** Opening EXTRACTED DATA block **

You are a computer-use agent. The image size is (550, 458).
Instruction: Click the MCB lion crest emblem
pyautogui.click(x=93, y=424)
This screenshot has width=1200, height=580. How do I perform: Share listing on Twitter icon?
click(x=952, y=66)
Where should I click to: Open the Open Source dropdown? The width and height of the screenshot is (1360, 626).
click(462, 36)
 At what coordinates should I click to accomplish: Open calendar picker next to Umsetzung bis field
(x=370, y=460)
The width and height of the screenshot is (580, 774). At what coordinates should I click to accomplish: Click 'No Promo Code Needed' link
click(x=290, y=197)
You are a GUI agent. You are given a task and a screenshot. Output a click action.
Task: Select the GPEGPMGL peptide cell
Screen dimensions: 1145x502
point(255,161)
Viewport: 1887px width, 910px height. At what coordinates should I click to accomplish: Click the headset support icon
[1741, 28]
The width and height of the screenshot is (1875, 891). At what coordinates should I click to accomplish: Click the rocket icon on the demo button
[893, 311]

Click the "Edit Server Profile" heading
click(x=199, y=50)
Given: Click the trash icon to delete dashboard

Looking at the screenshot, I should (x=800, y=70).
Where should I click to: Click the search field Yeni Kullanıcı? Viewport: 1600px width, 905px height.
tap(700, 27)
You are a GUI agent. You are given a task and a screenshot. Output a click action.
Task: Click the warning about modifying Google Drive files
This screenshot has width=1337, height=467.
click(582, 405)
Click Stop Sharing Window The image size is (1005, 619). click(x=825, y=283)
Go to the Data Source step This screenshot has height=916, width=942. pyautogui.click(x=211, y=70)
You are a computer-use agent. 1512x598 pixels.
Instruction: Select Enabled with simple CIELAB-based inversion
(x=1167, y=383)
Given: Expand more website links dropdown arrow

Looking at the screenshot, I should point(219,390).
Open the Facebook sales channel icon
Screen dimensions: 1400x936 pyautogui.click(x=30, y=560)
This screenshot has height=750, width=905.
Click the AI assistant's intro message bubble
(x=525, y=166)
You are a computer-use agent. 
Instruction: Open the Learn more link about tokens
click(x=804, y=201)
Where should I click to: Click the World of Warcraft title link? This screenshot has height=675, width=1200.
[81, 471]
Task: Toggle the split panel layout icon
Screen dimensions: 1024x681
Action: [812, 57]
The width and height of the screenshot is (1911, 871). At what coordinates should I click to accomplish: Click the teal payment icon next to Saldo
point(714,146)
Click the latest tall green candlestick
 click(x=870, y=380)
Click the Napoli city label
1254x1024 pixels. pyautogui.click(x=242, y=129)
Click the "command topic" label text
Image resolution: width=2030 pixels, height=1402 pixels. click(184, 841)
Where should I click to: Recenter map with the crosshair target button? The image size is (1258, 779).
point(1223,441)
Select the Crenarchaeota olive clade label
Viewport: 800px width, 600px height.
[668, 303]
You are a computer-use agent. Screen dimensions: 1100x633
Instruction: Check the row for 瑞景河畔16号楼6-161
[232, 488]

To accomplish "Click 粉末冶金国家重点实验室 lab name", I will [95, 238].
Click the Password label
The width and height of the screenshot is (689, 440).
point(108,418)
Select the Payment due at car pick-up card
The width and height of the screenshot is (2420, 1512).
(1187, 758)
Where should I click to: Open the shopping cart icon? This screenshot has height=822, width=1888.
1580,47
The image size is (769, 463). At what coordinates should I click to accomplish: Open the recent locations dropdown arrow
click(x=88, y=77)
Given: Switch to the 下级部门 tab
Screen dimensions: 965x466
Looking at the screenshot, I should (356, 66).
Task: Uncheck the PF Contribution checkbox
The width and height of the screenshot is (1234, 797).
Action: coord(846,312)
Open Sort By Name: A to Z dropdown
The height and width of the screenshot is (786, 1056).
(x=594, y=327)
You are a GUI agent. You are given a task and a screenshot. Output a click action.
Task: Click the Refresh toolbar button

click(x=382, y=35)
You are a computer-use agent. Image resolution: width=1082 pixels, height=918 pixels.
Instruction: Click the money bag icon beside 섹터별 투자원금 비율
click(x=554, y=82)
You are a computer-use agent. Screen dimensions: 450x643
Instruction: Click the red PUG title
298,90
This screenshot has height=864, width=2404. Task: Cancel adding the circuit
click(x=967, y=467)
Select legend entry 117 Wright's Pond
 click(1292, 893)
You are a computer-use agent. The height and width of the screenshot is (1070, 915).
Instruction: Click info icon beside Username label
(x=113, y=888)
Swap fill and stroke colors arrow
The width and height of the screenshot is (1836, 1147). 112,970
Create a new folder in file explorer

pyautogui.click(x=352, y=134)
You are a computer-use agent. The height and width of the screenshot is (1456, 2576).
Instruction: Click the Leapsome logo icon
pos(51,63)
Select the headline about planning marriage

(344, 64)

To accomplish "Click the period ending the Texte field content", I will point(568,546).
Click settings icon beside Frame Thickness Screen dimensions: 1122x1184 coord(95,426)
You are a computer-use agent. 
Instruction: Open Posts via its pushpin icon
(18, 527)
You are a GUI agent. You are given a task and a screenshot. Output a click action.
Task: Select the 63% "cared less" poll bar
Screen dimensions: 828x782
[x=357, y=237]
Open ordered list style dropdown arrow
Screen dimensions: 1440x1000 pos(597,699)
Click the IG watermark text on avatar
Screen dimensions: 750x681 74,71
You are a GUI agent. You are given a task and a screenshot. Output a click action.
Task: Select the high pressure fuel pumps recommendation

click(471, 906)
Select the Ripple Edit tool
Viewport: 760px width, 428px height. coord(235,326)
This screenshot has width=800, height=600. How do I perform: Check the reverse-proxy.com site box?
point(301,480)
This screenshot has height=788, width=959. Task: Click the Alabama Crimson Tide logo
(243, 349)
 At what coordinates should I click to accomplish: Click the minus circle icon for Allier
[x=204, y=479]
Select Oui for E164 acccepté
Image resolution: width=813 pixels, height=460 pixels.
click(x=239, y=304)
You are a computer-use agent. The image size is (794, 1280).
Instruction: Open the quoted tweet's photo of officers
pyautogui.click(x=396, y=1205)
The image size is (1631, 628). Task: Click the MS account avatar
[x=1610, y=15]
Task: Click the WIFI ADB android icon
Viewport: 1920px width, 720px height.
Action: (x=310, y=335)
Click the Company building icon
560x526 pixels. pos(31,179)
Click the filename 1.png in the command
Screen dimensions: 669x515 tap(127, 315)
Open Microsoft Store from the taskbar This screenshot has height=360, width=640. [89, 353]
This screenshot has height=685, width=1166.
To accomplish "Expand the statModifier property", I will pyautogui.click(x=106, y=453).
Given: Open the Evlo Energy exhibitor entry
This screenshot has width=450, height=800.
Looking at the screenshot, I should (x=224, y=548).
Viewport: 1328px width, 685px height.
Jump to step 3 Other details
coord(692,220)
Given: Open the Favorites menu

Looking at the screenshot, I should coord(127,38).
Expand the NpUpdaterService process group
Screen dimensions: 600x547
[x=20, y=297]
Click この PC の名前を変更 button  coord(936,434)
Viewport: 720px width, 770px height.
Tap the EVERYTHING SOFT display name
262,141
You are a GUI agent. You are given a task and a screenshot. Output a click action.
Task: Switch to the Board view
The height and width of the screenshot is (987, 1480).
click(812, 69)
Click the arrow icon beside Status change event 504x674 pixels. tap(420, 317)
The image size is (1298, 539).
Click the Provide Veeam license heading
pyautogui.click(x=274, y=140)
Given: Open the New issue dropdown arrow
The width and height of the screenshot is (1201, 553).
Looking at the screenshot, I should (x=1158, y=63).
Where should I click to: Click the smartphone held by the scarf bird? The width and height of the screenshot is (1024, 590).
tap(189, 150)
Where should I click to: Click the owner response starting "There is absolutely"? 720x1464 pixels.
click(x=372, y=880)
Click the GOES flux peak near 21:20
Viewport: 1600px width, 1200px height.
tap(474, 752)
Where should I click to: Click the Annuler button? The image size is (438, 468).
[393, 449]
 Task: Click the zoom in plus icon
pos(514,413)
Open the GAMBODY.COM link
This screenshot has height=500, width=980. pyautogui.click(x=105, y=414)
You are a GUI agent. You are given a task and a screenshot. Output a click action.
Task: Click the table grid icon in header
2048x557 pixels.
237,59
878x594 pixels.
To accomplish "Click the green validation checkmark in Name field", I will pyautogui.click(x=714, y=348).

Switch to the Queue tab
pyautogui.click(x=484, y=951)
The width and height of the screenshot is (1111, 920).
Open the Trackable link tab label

** Closing EXTRACTED DATA block **

▶ TASK INSTRUCTIONS
Tally the lines in the records above that contain the string "computer" and report only the tally.

▶ SOLUTION TO THIS TASK
10